#### What to do:
All of the records are to be reproduced exactly.

#### Raw data:
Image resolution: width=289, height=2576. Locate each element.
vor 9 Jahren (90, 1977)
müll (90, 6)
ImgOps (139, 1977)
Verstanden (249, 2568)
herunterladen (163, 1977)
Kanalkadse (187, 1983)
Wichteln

#### Written response:
Image resolution: width=289, height=2576. Locate each element.
vor 9 Jahren (90, 1977)
müll (90, 6)
ImgOps (139, 1977)
Verstanden (249, 2568)
herunterladen (163, 1977)
Kanalkadse (187, 1983)
Wichteln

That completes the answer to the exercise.